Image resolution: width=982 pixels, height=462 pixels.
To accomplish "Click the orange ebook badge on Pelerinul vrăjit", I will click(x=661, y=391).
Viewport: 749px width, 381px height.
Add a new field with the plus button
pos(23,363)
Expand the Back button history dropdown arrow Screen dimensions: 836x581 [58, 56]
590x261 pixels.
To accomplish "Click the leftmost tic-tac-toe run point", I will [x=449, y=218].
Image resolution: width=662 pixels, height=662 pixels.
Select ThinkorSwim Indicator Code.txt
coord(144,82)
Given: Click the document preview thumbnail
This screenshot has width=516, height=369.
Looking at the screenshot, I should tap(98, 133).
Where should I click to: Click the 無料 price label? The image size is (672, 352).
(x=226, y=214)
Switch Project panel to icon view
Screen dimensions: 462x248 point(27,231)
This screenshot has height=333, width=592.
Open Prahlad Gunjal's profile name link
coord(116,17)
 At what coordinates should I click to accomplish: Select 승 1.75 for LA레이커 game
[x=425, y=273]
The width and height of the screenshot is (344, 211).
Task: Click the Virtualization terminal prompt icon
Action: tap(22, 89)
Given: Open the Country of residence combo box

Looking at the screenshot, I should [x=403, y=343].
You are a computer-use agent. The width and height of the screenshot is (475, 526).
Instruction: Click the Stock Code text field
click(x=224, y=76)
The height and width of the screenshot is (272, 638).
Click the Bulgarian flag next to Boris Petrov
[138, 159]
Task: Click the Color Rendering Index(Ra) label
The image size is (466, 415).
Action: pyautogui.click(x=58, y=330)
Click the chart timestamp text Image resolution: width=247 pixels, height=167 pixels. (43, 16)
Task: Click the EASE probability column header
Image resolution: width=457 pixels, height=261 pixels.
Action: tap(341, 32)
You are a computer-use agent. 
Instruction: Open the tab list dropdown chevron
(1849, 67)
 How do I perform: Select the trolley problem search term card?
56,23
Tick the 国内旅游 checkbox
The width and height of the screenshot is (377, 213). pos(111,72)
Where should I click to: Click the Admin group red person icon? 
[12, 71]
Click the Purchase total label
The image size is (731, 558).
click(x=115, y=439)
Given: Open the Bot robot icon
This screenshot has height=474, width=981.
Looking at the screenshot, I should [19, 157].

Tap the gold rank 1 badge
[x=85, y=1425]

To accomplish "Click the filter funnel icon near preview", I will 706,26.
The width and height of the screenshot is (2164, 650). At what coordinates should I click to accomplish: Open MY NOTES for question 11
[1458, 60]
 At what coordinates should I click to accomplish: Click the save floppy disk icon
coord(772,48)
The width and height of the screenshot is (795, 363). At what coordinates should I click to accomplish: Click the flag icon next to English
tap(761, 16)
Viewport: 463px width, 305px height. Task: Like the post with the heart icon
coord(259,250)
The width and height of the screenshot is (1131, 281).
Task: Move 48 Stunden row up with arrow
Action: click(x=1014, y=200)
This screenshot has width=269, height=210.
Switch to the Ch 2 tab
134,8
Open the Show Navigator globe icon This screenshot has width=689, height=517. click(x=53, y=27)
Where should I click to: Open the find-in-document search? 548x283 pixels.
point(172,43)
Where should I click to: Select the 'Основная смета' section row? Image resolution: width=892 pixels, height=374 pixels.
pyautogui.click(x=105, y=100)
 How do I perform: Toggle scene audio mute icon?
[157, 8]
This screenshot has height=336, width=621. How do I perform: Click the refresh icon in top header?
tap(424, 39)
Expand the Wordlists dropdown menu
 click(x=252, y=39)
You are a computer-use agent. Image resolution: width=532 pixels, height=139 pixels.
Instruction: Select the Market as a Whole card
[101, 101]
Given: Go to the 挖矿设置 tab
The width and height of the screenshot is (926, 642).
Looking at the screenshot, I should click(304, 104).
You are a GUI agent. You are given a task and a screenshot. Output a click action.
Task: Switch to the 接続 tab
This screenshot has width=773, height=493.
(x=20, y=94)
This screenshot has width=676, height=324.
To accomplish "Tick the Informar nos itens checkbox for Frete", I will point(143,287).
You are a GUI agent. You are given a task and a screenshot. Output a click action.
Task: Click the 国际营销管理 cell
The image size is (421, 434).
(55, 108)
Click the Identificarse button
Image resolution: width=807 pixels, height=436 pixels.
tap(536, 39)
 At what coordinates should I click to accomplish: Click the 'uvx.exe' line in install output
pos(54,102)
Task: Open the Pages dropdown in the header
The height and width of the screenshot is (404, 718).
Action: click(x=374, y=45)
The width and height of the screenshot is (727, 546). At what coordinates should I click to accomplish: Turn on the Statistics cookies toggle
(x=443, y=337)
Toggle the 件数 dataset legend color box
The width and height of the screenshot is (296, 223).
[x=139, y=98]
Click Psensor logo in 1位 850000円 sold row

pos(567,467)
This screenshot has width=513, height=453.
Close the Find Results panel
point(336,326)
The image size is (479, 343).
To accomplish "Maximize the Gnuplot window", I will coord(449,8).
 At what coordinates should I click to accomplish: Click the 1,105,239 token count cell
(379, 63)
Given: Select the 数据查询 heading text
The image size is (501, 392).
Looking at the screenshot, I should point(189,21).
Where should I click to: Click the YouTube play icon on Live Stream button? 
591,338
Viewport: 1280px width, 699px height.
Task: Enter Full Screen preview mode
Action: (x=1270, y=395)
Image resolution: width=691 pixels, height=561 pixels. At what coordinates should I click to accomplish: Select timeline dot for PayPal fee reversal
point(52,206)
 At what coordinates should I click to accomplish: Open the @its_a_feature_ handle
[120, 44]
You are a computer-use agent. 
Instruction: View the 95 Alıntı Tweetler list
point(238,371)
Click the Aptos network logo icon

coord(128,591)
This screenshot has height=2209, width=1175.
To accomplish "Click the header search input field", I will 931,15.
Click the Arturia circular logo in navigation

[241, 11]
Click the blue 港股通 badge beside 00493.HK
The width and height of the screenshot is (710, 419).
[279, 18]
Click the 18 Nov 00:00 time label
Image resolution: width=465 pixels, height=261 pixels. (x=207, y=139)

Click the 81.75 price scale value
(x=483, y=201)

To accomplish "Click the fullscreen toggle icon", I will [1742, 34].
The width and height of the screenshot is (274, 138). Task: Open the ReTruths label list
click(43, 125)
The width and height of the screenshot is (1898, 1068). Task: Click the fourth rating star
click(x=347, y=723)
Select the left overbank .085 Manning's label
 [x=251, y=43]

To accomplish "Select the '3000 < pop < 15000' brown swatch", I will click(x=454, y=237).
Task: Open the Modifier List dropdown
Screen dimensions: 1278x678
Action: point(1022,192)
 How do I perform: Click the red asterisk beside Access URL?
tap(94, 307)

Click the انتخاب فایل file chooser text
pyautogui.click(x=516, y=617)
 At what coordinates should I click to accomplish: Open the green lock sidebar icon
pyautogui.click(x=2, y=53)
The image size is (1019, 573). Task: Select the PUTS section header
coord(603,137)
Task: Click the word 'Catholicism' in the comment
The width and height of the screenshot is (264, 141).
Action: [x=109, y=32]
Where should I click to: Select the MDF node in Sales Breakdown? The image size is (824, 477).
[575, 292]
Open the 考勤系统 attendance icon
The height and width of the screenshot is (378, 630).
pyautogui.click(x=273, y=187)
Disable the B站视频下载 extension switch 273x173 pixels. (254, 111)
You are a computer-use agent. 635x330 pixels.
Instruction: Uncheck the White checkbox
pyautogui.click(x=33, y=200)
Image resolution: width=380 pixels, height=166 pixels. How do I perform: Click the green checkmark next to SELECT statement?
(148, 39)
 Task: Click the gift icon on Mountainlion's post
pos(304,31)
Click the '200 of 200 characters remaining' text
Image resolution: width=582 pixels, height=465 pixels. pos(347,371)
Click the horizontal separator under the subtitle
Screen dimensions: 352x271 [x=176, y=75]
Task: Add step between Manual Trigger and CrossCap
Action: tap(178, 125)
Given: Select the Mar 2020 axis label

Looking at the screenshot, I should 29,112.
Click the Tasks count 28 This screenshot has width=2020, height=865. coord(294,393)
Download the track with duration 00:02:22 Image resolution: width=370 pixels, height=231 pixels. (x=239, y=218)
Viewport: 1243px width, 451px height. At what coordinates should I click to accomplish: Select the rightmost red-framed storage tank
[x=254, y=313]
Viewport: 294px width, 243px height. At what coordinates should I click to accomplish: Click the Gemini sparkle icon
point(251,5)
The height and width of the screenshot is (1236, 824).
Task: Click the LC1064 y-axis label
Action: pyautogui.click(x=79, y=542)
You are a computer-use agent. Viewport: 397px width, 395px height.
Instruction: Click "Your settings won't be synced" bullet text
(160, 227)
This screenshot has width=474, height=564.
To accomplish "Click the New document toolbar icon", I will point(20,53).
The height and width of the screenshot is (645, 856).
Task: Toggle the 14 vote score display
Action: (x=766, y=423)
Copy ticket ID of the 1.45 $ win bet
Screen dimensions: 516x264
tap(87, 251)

◆ **THE TASK**:
As listed above, the lines from the line with "How do I perform: Click the red" to the line with "Task: Click the word" are to be echoed exactly, with both ends included and nothing added.

◆ **REPLY TO THE TASK**:
 How do I perform: Click the red asterisk beside Access URL?
tap(94, 307)

Click the انتخاب فایل file chooser text
pyautogui.click(x=516, y=617)
 At what coordinates should I click to accomplish: Open the green lock sidebar icon
pyautogui.click(x=2, y=53)
The image size is (1019, 573). Task: Select the PUTS section header
coord(603,137)
Task: Click the word 'Catholicism' in the comment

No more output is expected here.